WLUI
- Lewistown, Pennsylvania; United States;
- Broadcast area: South Central Pennsylvania
- Frequency: 670 kHz
- Branding: Big Lewie

Programming
- Format: Oldies
- Affiliations: ABC News Radio; Penn State Nittany Lions;

Ownership
- Owner: Seven Mountains Media; (Southern Belle, LLC);
- Sister stations: WHUN; WIBF; WJUN; WMRF-FM; WNNA;

History
- First air date: June 1, 1941
- Former call signs: WMRF (1941–1985); WIEZ (1985–2017);
- Former frequencies: 1490 kHz (1941–1989)
- Call sign meaning: Sounds like "Lewie," a play on its home borough of Lewistown

Technical information
- Licensing authority: FCC
- Facility ID: 42134
- Class: D
- Power: 5,400 watts (daytime only);
- Transmitter coordinates: 40°36′26″N 77°34′44″W﻿ / ﻿40.60722°N 77.57889°W
- Translator: 92.9 W225CK (Lewistown)

Links
- Public license information: Public file; LMS;
- Webcast: Listen live
- Website: biglewie.com

= WLUI =

Radio station in Lewistown, Pennsylvania

WLUI (670 kHz) is a commercial radio station licensed to Lewistown, Pennsylvania, United States, and serving State College and Central Pennsylvania. It is owned by Seven Mountains Media with the license held by Southern Belle, LLC. WLUI airs an oldies radio format, featuring hits of the 1960s, 70s and 80s.

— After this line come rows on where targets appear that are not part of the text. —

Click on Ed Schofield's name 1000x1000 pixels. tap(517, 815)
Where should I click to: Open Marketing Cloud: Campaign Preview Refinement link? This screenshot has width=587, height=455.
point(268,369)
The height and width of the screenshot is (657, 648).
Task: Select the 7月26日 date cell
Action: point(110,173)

WLUI is a daytimer station, powered at 5,400 watts, using a non-directional antenna. Because 670 AM is a clear-channel frequency, on which WSCR in Chicago is the dominant Class A station, WLUI must leave the air at night to avoid interference. WLUI programming can be heard 24hrs a day on its FM translator, W225CK at .

==History==
===Early years on 1490 AM===
Originally WMRF, the station signed on the air on June 1, 1941. It had 250 watts of power and it broadcast on 1490 kHz. The call letters stood for the initials of the name of the owner. WMRF had its studios in Hotel Coleman and it was an affiliate of the NBC Red Network. It carried NBC's schedule of dramas, comedies, sports and news through the 1940s and 50s.

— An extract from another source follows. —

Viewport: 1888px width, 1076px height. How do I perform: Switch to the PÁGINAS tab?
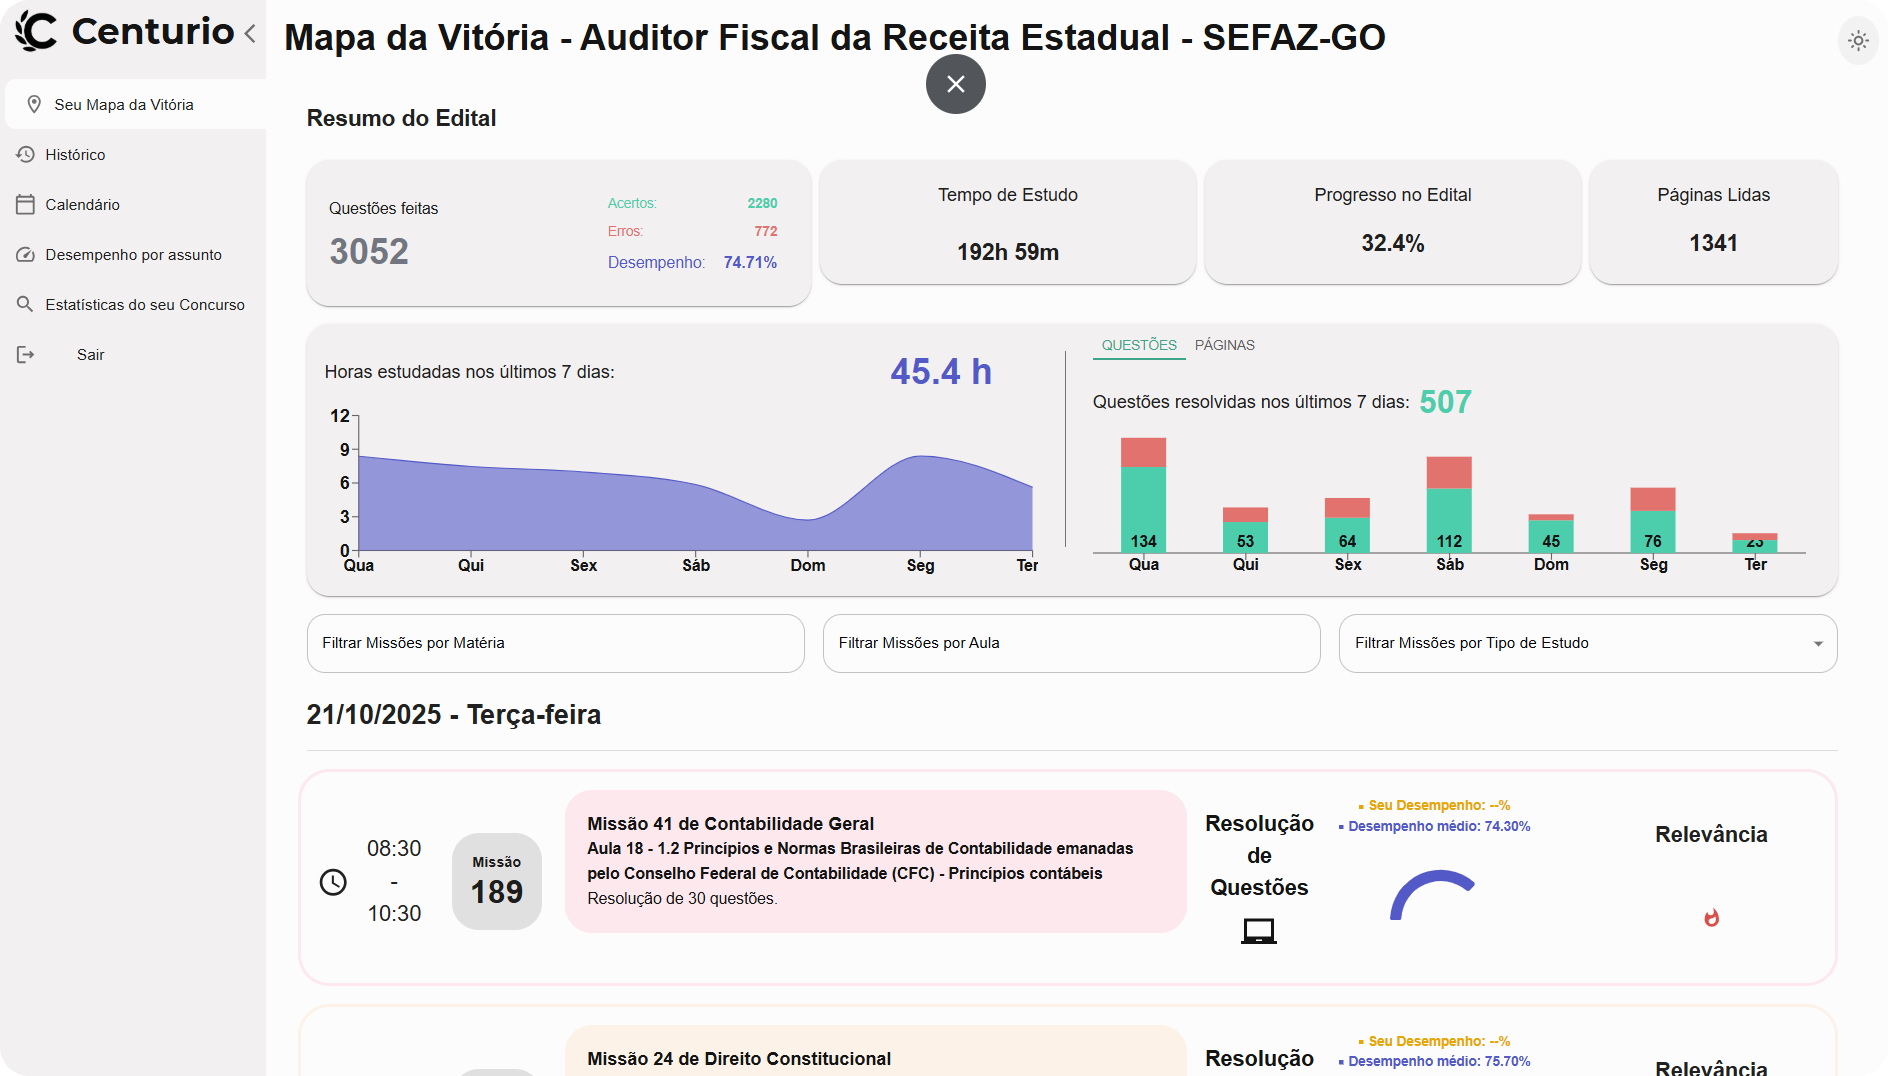1224,345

Just after World War II, Lewistown Broadcasting Company expanded, applying for an FM station in Lewistown as well as an AM and eventually an FM station in Altoona, Pennsylvania. In Lewistown, the FM station was granted and constructed as WLTN-FM on 97.9. The transmitter site for WMRF was moved to the WLTN-FM site in Derry Township (Big Ridge) just north of Lewistown. The move was to provide an economical operation. At the time, a licensed engineer was required to be on duty when the station was on the air. Few people owned FM receivers in that era and in 1954, the license was turned back to the Federal Communications Commission (FCC).

===Adding a new FM station===
In 1964, the FCC came out with a new allocation table, which included 95.9 for Lewistown, Pennsylvania. The company applied and received a grant for 95.9 MHz, which signed on as a full time simulcast of WMRF in 1964. WMRF-FM used the original WLTN-FM building but operated from a 60 ft telephone pole instead of mounting on the WMRF-FM tower. The old WLTN-FM antenna remained in place until the original tower was dismantled in 1981.

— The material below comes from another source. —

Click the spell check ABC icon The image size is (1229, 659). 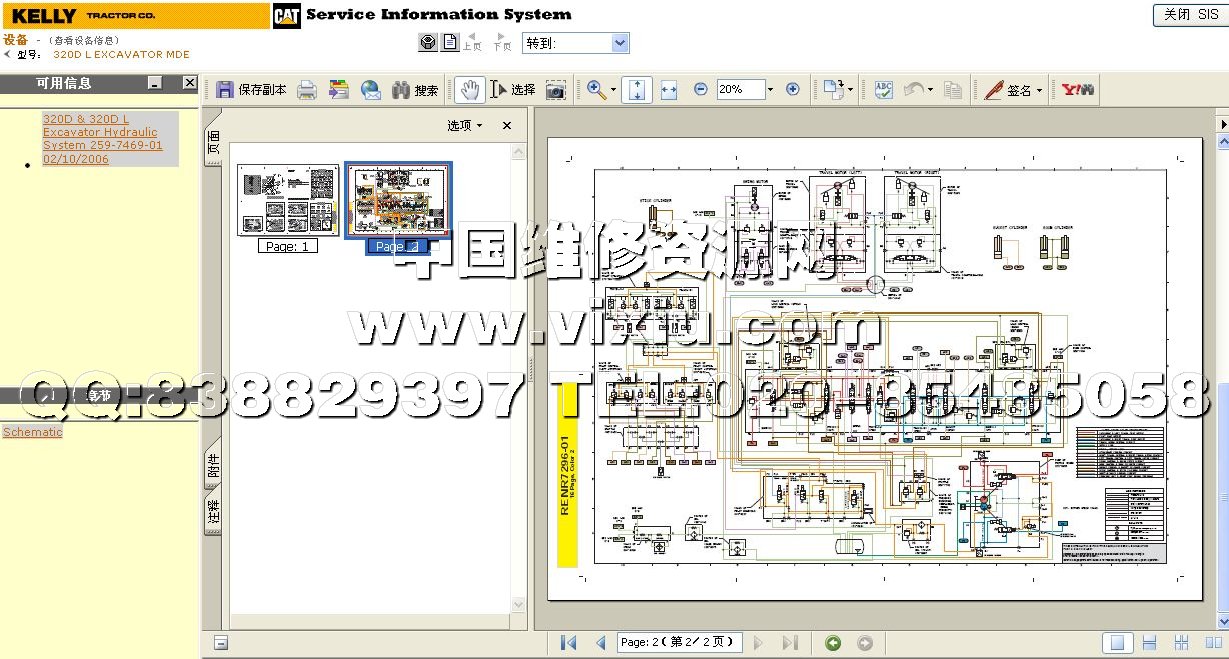click(883, 90)
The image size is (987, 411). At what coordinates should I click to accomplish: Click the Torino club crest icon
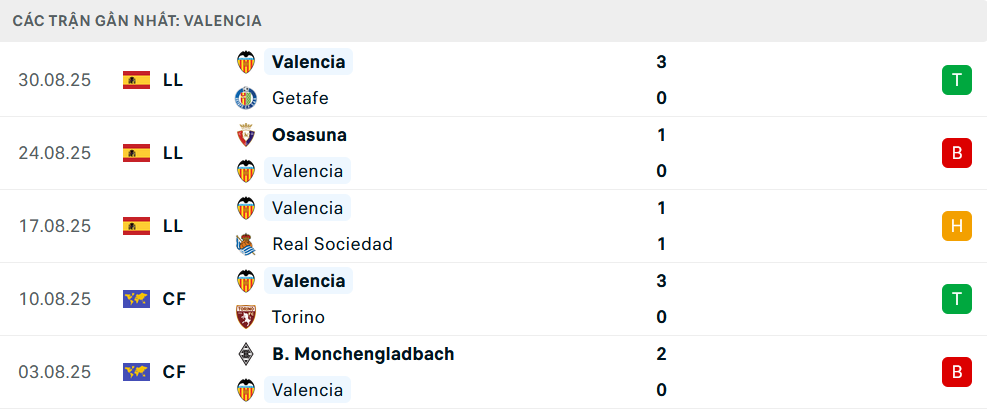coord(245,317)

In 1980, the antenna was replaced with a taller tower to provide better coverage for the FM station. It also gave WMRF a 5/8 wave tower which had a significant improvement to its coverage.

In 1985, the call letters were changed to WIEZ (EZ-1490) as programming on WMRF-FM and WIEZ were now separated.

===Move to 670===
In 1988, WIEZ applied to move to 670 kHz which would give it wider coverage. The daytime power would increase to 5,400 watts. However, 670 is a daytimer frequency with the station giving up the 1490 full-time frequency. After the move in 1989, the format was initially oldies.

WIEZ switched to a talk radio format, which lasted until January 3, 2017. It carried mostly syndicated talk hosts featuring Dr. Joy Browne, Glenn Beck, Rush Limbaugh, and Sean Hannity.

On January 3, WIEZ flipped from talk back to oldies, branded as "Big Lewie", slang for Lewistown, its city of license. The new WLUI call sign was already put into place on January 2, 2017, and a simulcast on FM translator W225CK 92.9 MHz Lewistown was added.